The continuing appeal of Mason jars is hard to deny. Whether it's a green Lightning made over one hundred years ago, the ever-popular blue antique Ball Perfect Mason, or a more contemporary jar, the glassware's appeal is hard to deny. They've served myriad uses for over a century, from food preservation to home organization to more contemporary use as quaint wedding decor.
All of this means that mason jars are frequently found at estate sales across the country at varying prices, depending on the jar's age and availability. But even if you don’t have fruit to can or nuptials to plan, you can still put these versatile jars to good use. Here are a few easy, crafty ideas.
Even if you don’t know what an apothecary jar is, admit it, you want one just for the sound of it. Apothecary jar—classy, right?
The covered containers were originally used by druggists to hold their pharmaceutical supplies, but now they keep home kitchens and bathrooms organized.

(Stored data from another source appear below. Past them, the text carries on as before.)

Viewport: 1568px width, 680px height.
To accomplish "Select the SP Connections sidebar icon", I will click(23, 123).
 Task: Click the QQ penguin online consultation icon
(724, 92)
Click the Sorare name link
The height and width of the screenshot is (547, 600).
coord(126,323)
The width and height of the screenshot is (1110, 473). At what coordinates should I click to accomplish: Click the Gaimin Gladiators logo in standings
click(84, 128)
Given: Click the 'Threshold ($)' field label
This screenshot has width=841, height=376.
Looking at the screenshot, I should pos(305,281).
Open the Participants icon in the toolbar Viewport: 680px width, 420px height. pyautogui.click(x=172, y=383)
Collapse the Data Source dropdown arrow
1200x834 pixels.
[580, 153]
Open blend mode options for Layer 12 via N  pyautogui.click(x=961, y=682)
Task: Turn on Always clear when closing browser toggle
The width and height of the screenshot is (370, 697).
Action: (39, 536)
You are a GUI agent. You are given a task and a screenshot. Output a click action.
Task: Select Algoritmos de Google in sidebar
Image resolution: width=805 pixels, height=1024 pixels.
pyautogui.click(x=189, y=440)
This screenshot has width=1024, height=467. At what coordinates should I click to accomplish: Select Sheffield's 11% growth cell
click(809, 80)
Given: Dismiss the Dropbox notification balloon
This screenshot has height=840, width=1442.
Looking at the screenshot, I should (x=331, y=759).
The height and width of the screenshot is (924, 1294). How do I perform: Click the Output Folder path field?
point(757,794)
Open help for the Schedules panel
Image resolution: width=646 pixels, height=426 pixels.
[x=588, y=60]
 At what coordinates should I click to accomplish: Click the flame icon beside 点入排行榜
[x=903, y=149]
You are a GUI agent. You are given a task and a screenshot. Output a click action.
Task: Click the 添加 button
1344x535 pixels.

Mason jars can be easily transformed into adorable apothecary jars, perfect for sorting your bits and baubles or keeping your candy handy. Armed with a can of spray paint, we gave a candle holder, Mason jar lid, and a toy dinosaur a good coating, then glued the jar to the candleholder base, the T-rex to the lid, and voilà!
If a bright pink T-Rex isn’t your style (I don’t know how that could be possible, but different strokes, I guess), there are options. Experiment with color. A matte, metallic brass looks great on a glass candleholder, for example. And I suppose you can reconsider your topper, if you must. A colorful, knobby drawer pull would make a sophisticated substitute.
Mason jars, particularly the wide-mouthed type, are the perfect vessel for a terrarium, with plenty of surface area to see all your wonderful layers, and ample room at the lid for you to easily reach in and arrange your plants as you wish.
And a terrarium is a great option for those of us without a green thumb—while you still have to water an open terrarium, hearty succulents can handle more neglect than other plants.
Simply layer large stones, moss, and well-draining soil into the jar, and then arrange your plants. I went a more earthy route, but you can zazz up your plants with layers of colorful pebbles. Check your local pet store for vibrant gravel, or a nearby craft store for a rainbow of sand options.
The antique blue Ball Perfect Mason jars provides great color for a lighted centerpiece or a mantle display. If you’re lucky enough to find some battery operated lights with a small battery pack, you can affix it to the top of the lid, and let the sparkly lights hang down and pool at the bottom, making it easy to turn the lights on and off as you please. But failing that, if you select a smaller jar, the battery pack can sit at the bottom of the jar, rendered inconspicuous by mounds of twinkling lights. (And the more jars you gather together, the more true this will be.)
While you could use the jars to grow herbs in the traditional manner, by placing some large stones (for drainage) underneath a thick layer of soil, and then planting your herbs, a more hydroponic method is both easy and adorable. All you need is a jar, a net pot, some clay balls, and your herbs. Plant your herbs in the net pot by surrounding the roots with clay balls, which will effectively serve as the soil. Fill your Mason jar with water, place the pot in the jar, and watch your garden grow!
Here I used a newer Mason jar because the wide mouth fits my 3-inch net pots. Smaller pots are available, which the antique jars should be able to accommodate.
I added glass stones for color—an unnecessary step, but one that brings color to the display and joy to my heart, particularly when the light shines through the window just right. It's so much prettier than dirt.
I’ve heard of people adding beta fish to their jars, creating an aquaponic system, where the fish waste fertilizes the plant while the fish benefits from the plants roots. A simple hydroponic system like what’s featured here is easy to care for. Though addition of animal life, requiring feedings, and water changes is more involved, the prospect of getting a larger jar and trying it out is intriguing.
By turning the lid into a pincushion, a small Mason jar becomes an adorable travel-size sewing kit, perfect for minor jobs or for people who sew just enough to warrant a 6-ounce sewing kit and nothing more. The project requires no stitching, only strategically-placed fast-drying glue, so those who fall into the latter category need not be intimidated.
Simply cut a circle of fabric that’s 1 to 2 inches larger than the flat lid of your jar. Fold the fabric over the side of the lid, securing it with glue. Repeat this step methodically all around the edge of the lid until only about an inch remains. Stuff the space between the lid and the fabric with filler of your choice. Once you think it's full enough, fill it a little more. Then glue the remaining edges of fabric to the flat lid.
You may then, if you wish, add glue to the inside rim of the screw band to secure the lid to it, but I find that step unnecessary. The lid, in my experience, stays in place well after it is closed on top of the jar for a while. So fill your jar with bobbins and buttons, stick some pins on the top, and admire how ridiculously easy and precious this project is.